In 1957, Mexico's currency situation was characterized by a period of relative stability under the Bretton Woods system, but with underlying pressures that foreshadowed future devaluations. The Mexican peso was pegged to the U.S. dollar at a fixed rate of 12.50 pesos per dollar, a parity established in 1954 following a significant devaluation from the previous rate of 8.65. This "devaluation of 1954," orchestrated by the administration of President Adolfo Ruiz Cortines, was a corrective measure to address a chronic balance of payments deficit, restore international reserves, and curb inflation. By 1957, this adjustment had largely achieved its goals, fostering a climate of renewed confidence and a period known as "Desarrollo Estabilizador" (Stabilizing Development).

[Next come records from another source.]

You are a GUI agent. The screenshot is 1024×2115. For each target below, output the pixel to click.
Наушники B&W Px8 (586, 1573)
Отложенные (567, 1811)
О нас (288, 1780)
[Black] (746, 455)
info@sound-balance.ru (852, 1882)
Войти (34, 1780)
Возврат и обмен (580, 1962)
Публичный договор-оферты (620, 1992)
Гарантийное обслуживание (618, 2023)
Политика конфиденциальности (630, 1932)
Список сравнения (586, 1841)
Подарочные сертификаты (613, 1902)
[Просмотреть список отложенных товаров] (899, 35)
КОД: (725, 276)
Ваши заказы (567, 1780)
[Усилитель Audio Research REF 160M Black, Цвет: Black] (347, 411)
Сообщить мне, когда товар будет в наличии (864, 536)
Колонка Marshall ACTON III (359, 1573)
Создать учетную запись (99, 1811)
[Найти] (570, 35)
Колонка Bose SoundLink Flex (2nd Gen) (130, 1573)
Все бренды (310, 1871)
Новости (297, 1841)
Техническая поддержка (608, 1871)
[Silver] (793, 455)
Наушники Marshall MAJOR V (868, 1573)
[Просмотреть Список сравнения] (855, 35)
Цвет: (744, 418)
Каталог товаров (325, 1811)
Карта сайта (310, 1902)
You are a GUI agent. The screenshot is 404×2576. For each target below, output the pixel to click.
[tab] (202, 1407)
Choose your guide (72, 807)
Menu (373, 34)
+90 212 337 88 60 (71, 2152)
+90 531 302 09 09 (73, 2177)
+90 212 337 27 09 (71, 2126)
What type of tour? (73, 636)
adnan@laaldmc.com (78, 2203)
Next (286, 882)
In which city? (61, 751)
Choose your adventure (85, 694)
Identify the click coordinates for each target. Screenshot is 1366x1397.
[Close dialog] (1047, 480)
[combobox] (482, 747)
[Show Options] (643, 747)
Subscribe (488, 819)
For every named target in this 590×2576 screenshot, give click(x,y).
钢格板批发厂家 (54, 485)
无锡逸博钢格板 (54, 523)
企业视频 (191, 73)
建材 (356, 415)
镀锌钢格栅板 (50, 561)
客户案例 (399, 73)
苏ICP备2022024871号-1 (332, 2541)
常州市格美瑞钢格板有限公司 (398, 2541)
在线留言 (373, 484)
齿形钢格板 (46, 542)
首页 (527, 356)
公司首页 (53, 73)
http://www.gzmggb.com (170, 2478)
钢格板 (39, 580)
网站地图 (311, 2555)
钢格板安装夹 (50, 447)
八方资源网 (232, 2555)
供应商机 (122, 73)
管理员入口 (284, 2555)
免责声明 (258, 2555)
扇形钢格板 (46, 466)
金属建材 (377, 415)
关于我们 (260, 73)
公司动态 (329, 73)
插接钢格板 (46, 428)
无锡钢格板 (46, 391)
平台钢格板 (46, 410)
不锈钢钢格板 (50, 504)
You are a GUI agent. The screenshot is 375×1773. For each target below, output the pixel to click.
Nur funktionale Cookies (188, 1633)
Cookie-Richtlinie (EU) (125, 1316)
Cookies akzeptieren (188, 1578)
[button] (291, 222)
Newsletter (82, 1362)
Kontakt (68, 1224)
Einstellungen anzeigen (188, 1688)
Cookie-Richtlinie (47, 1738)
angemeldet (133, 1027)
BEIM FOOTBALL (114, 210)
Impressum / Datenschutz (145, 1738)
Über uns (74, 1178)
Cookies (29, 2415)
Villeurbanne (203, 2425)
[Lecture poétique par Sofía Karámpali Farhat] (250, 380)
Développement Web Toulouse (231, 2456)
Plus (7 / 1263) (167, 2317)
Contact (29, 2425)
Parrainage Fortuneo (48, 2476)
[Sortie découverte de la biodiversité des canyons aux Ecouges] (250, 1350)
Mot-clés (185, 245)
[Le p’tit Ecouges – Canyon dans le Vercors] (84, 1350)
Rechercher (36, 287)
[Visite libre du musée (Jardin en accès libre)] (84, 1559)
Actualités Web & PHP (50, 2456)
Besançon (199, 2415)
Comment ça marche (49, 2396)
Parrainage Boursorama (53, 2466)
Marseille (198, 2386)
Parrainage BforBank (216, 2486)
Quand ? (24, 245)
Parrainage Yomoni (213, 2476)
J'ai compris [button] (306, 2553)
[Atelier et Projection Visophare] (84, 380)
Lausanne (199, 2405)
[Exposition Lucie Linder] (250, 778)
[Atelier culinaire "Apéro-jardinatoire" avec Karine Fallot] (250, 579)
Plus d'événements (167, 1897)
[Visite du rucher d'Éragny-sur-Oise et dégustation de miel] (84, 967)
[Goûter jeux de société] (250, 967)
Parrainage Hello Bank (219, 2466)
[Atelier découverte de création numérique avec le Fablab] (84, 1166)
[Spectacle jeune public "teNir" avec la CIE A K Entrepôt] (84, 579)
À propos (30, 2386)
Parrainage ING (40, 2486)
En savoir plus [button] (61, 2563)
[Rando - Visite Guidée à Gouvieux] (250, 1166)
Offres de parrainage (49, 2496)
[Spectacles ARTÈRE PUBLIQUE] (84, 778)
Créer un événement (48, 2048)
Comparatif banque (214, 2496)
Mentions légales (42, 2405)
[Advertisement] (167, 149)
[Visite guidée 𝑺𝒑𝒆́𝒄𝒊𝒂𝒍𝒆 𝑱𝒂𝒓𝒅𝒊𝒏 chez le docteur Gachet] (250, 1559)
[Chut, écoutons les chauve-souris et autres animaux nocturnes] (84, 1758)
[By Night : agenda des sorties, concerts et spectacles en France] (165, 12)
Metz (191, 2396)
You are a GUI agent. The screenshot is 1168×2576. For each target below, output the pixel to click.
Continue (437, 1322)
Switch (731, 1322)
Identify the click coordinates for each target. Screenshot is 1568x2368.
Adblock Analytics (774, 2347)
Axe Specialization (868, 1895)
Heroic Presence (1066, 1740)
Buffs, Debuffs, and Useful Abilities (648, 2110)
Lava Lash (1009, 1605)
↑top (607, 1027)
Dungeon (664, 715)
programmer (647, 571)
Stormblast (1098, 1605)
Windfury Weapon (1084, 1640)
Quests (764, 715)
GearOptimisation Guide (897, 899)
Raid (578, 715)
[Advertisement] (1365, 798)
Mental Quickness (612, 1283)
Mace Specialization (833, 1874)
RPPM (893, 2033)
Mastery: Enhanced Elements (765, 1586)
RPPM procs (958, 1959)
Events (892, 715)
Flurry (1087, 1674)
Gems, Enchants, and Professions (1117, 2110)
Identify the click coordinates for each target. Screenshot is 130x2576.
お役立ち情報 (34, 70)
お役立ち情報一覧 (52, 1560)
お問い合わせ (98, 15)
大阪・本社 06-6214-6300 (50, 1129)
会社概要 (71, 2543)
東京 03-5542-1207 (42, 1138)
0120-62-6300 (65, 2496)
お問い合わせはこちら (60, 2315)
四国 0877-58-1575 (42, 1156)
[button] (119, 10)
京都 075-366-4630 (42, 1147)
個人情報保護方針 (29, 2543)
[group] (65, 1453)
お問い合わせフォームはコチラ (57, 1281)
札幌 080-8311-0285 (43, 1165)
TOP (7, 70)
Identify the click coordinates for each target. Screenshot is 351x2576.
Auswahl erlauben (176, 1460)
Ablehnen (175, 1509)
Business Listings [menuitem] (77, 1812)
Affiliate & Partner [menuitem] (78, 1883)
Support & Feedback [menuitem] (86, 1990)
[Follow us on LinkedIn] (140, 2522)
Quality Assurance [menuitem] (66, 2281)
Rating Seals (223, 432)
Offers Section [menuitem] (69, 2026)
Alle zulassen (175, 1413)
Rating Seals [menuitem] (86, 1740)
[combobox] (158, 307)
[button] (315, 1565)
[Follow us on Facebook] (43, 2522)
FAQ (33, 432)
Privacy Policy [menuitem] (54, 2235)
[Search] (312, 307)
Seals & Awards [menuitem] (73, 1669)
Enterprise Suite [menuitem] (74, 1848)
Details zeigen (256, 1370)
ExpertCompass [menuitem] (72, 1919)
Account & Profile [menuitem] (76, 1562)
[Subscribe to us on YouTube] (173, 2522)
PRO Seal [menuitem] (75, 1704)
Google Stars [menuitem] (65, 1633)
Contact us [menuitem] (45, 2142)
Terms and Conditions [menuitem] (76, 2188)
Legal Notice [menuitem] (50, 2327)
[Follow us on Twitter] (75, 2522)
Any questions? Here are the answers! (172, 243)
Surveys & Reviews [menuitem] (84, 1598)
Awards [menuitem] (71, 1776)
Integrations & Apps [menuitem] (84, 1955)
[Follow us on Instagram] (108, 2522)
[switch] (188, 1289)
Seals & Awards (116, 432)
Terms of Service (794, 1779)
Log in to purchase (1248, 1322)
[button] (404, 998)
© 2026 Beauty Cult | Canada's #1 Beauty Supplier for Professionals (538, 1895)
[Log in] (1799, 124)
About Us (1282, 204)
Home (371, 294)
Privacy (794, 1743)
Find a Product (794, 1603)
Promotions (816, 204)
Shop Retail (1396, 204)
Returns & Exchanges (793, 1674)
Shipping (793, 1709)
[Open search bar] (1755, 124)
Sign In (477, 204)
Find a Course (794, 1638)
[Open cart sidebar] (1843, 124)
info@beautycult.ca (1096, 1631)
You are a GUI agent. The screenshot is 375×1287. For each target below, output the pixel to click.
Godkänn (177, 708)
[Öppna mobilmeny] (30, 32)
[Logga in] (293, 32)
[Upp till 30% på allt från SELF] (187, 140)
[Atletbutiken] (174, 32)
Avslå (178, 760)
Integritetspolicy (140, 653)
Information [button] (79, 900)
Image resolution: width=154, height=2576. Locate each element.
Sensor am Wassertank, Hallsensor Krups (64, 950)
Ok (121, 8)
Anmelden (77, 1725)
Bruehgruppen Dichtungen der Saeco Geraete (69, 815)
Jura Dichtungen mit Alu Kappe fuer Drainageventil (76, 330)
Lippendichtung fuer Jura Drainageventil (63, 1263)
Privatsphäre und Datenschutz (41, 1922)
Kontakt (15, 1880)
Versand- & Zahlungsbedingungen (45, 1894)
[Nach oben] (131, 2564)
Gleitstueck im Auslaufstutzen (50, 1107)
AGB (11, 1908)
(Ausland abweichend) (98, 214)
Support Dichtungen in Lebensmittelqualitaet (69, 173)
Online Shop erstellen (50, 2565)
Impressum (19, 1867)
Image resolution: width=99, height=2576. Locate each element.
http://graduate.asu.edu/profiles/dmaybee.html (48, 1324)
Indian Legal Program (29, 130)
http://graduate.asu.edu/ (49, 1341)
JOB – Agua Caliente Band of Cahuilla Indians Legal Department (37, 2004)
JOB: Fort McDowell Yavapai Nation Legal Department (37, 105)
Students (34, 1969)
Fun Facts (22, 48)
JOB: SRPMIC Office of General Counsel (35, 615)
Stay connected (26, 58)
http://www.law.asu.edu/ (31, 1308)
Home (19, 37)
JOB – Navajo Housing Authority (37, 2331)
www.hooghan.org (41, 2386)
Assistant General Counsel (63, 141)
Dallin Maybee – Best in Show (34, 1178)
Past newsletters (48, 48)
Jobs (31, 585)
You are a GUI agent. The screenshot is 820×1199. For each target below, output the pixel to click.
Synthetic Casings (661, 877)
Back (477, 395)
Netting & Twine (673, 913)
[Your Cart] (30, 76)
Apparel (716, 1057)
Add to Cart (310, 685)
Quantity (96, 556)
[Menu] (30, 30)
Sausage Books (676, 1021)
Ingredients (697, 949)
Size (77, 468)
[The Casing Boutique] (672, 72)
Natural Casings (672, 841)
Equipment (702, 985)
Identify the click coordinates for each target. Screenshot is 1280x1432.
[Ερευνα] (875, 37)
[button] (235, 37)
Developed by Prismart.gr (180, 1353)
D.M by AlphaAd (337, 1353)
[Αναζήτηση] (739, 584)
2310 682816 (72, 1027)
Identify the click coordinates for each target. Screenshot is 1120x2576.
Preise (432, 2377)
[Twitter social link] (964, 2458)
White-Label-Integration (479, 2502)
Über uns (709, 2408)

This stability, however, was maintained through strict fiscal and monetary discipline, coupled with capital controls. The government, led by the dominant Institutional Revolutionary Party (PRI), prioritized low inflation and a stable exchange rate as the cornerstones of economic policy. This environment successfully attracted foreign investment and supported steady industrialization. Nevertheless, the fixed exchange rate began to create distortions. As the economy grew, the peso gradually became overvalued, making Mexican exports more expensive and imports cheaper, which over time threatened the country's trade balance and industrial competitiveness.
Consequently, while 1957 itself was not a year of currency crisis, it represented the calm before the storm. The rigid peg, while successful in the short term, masked growing structural imbalances. The policies that provided stability also discouraged necessary adjustments, leading to a reliance on foreign borrowing and setting the stage for the severe balance of payments problems and the eventual devaluation of the peso in 1976, which marked the end of the long era of fixed parity and "Desarrollo Estabilizador."